• **DATA EXTRACTS**
══════════

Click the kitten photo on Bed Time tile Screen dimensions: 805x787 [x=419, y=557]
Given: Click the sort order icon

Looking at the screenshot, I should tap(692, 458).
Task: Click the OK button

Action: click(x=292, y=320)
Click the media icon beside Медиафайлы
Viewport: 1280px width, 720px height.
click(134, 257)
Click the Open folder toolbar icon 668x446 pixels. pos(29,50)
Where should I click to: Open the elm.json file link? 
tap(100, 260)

══════════

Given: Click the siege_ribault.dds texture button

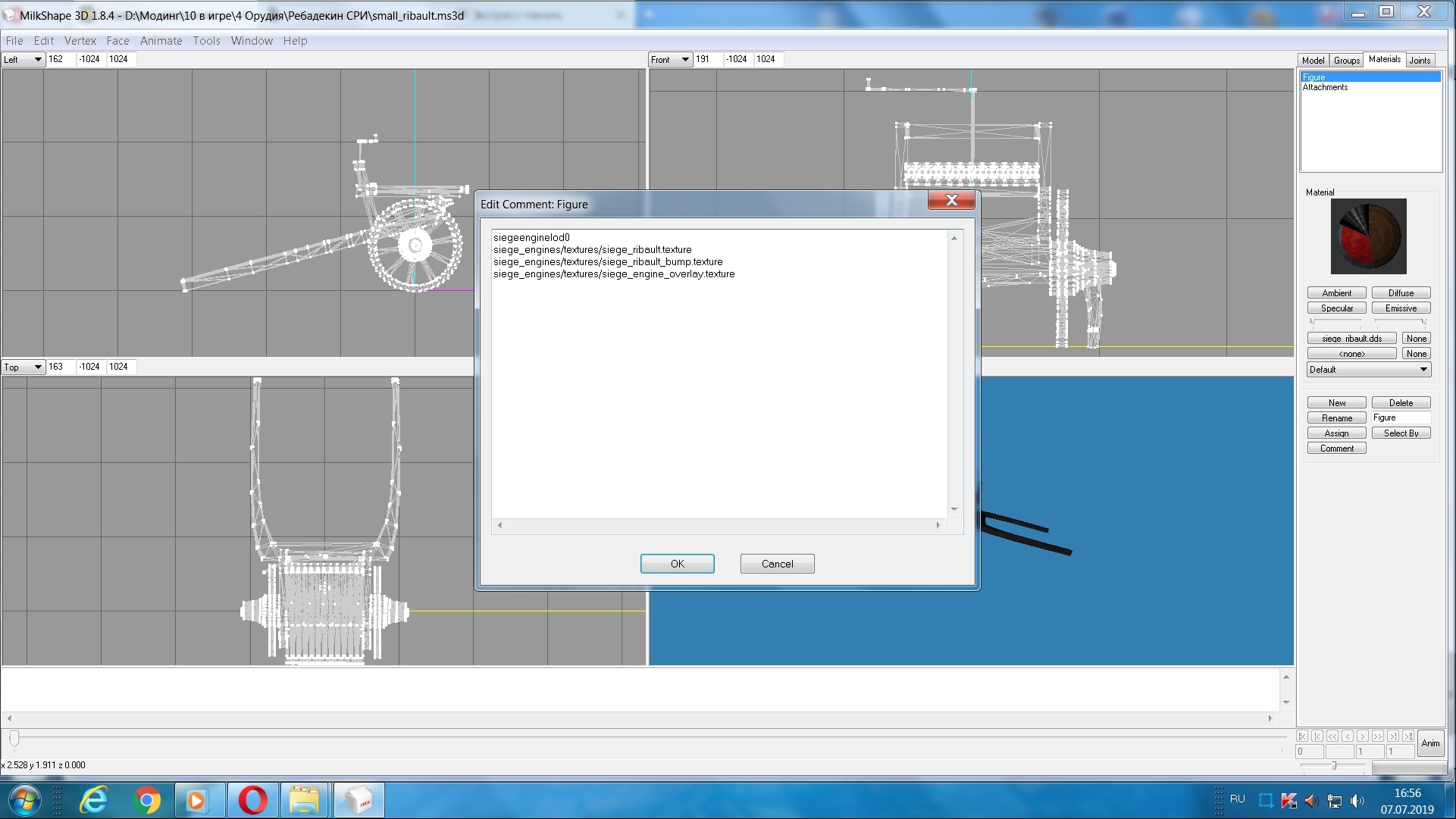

══════════

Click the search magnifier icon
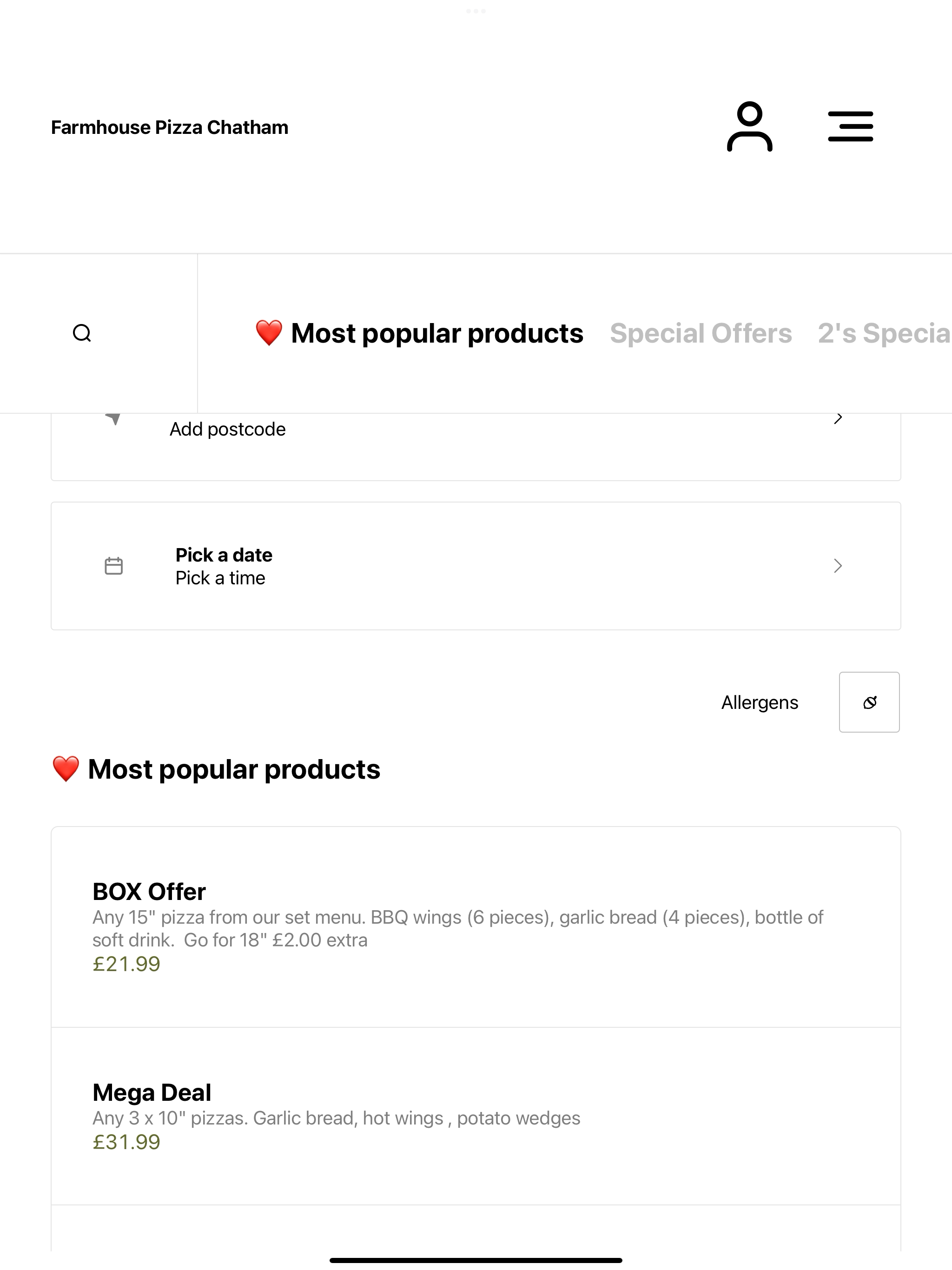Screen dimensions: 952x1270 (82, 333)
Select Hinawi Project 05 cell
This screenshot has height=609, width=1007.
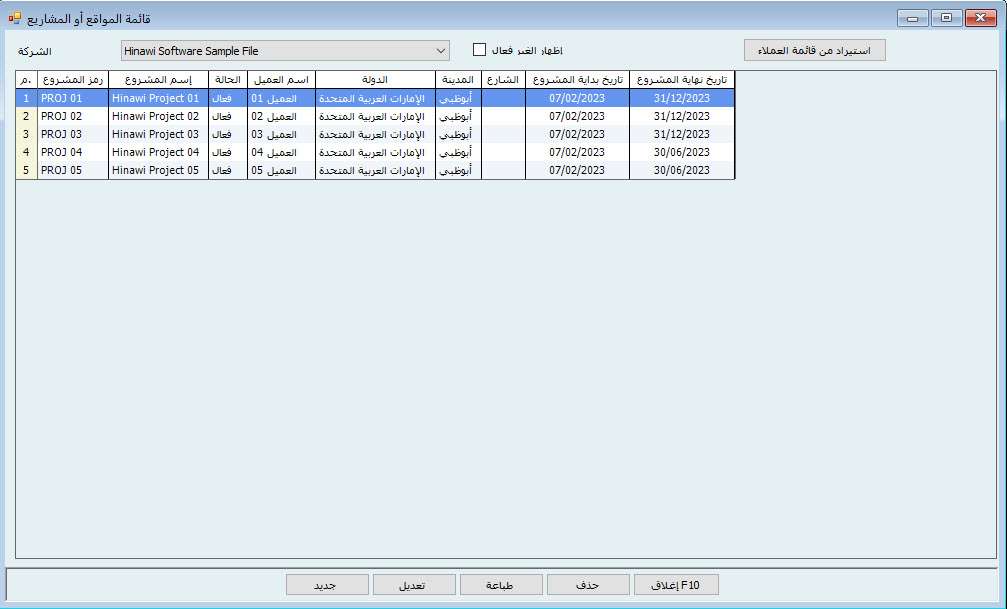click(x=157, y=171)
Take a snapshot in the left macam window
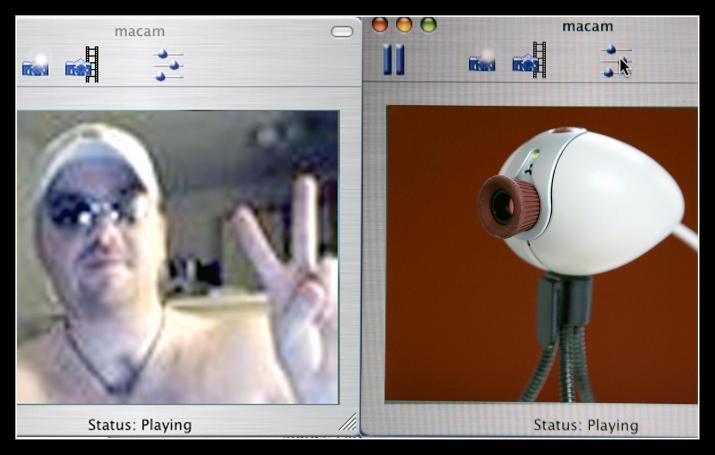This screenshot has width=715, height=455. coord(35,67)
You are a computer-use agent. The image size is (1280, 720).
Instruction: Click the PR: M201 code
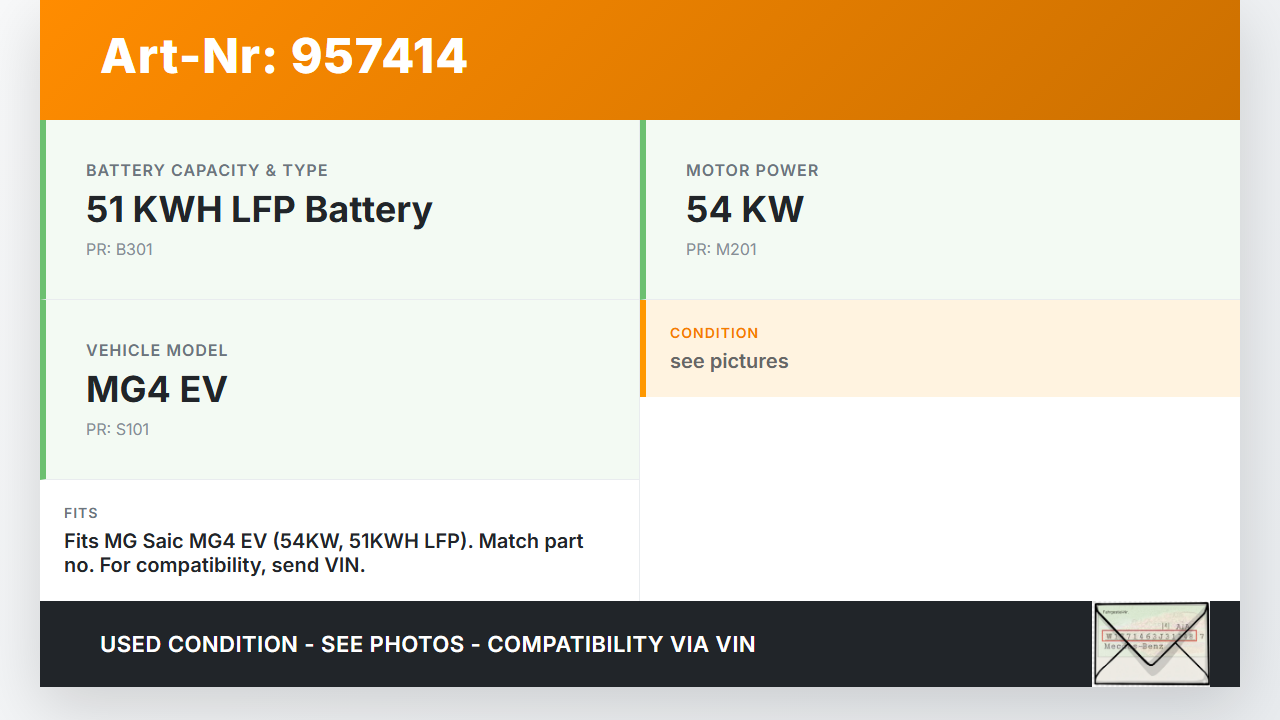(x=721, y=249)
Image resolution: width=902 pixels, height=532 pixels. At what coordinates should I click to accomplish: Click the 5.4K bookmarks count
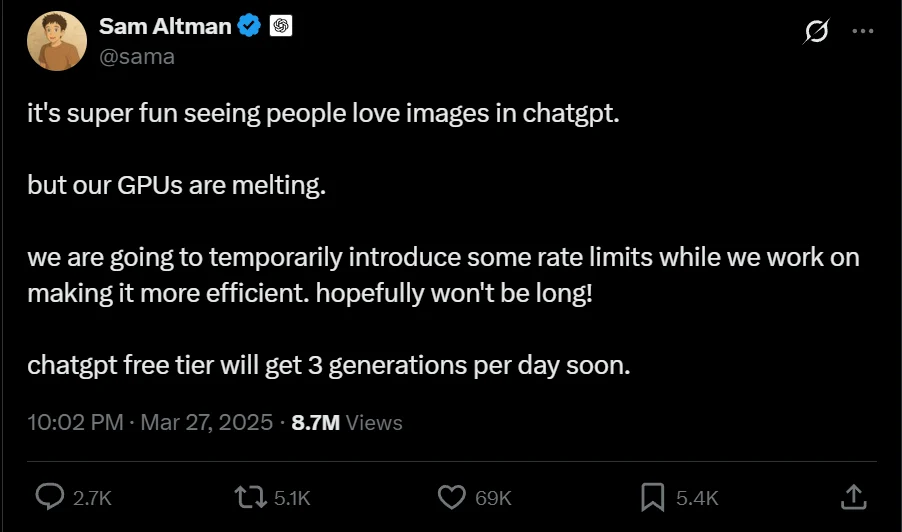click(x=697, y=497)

══════════

• **WHAT TO PRODUCE**
Write down, word for word, the lines above from the one containing "Given: Click the sort order icon" through the one containing "Click the Open", both ends included.

• **WRITTEN RESPONSE**
Given: Click the sort order icon

Looking at the screenshot, I should tap(692, 458).
Task: Click the OK button

Action: click(x=292, y=320)
Click the media icon beside Медиафайлы
Viewport: 1280px width, 720px height.
click(134, 257)
Click the Open folder toolbar icon 668x446 pixels. pos(29,50)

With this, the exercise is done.